Jamie begins hearing voices, particularly when he explores the boat, abandoned on the beach. As the messages become stronger, and as the provocation from Butcher increases, Jamie begins to understand the real cause
of the town’s trouble. Because of this, he is kidnapped by Butcher and abandoned at Flaherety’s Curse, the disused mine works far from town. Just as it seems he is to follow the same fate as his predecessors, a school
friend Cameron rescues him. After discovering the bones of the dead refugee girl, they begin the long walk back to town to prove Butcher’s guilt. On their return, the story reaches its climax when Butcher traps Jamie in the boat that he sets alight. Jamie is rescued just in time and he is able to lay the girl’s spirit to rest and restore harmony to the town.


‘James Riley, seventeen, father missing, mother deceased, one brother currently serving a maximum security sentence for armed robbery and theft,’ is an unwilling hero. For most of his life the efforts of social workers and cops have been entertainment for him. He’s managed to deal with them, as with most things by a quiet, ‘I don’t give a damn’ attitude. However this is not enough to deal with the malevolence he faces, nor with the voices which reach out to him from the past, when he is sent to isolated care in Point Barren, the scene of some of his last childhood memories with his mother.


This is no holiday resort. The gritty landscape, balanced between the sea and the desert, is always a presence. Set on the northwestern tip of Australia, the remote mining town has lost its equilibrium as a result of its violent past.

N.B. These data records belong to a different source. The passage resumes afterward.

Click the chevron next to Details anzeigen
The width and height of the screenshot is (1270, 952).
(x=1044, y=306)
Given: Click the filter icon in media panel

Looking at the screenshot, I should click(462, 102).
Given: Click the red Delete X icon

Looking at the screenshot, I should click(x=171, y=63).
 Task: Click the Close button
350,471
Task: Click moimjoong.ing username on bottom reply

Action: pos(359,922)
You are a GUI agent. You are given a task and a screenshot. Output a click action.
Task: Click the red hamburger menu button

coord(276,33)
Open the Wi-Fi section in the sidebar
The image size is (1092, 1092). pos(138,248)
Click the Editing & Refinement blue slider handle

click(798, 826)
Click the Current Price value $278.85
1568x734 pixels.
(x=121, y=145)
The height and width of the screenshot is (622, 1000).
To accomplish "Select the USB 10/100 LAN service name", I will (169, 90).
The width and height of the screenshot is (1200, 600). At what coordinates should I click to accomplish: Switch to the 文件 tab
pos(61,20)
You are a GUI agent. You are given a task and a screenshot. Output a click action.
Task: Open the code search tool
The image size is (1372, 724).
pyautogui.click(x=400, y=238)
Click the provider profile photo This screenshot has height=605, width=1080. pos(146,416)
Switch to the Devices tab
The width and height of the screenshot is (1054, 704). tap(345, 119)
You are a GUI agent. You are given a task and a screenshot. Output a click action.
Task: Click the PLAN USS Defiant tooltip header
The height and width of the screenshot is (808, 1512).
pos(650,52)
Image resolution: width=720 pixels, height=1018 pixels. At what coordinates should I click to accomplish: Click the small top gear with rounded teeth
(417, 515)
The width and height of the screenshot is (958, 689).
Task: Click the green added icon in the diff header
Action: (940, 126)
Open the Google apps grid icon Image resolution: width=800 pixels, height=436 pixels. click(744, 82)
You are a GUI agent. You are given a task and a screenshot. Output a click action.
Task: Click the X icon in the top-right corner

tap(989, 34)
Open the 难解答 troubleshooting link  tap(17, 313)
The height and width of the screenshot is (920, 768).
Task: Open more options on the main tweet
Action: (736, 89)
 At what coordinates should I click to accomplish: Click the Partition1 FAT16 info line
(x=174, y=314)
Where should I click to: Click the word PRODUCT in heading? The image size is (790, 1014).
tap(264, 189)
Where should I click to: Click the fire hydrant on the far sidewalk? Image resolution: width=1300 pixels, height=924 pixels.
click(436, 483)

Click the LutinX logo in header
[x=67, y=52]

Jamie’s journey is an archetypal search for identity that should hold strong appeal for boys. There’s tension and the supernatural here, as the plot is driven relentlessly forward. His initial attempts to stay out of trouble are a failure as he responds more urgently to the mysterious calls from the abandoned boat and the intense provocation of the crooked policeman. With the assistance of his schoolmate Cameron, Jamie finds himself at the centre of a struggle to lay to rest the town’s ghosts, and ultimately on an arduous journey to survive and to reveal the truth.


The book offers a new perspective on the isolation of Australian life. It focuses less on the Aboriginal Culture suggested in the ‘Dreaming’ of the title, than on a more inclusive interpretation of belonging, drawing in the refugees from the north into the cultural and narrative history of the area. Jamie himself finds a new sense of place at the end of the novel, no longer a ‘wanderer’ or a ‘lost one’, but a ‘local’. And it is in the final resting place of the dead girl that the novel achieves its resolution and the creation of a new kind of dreaming.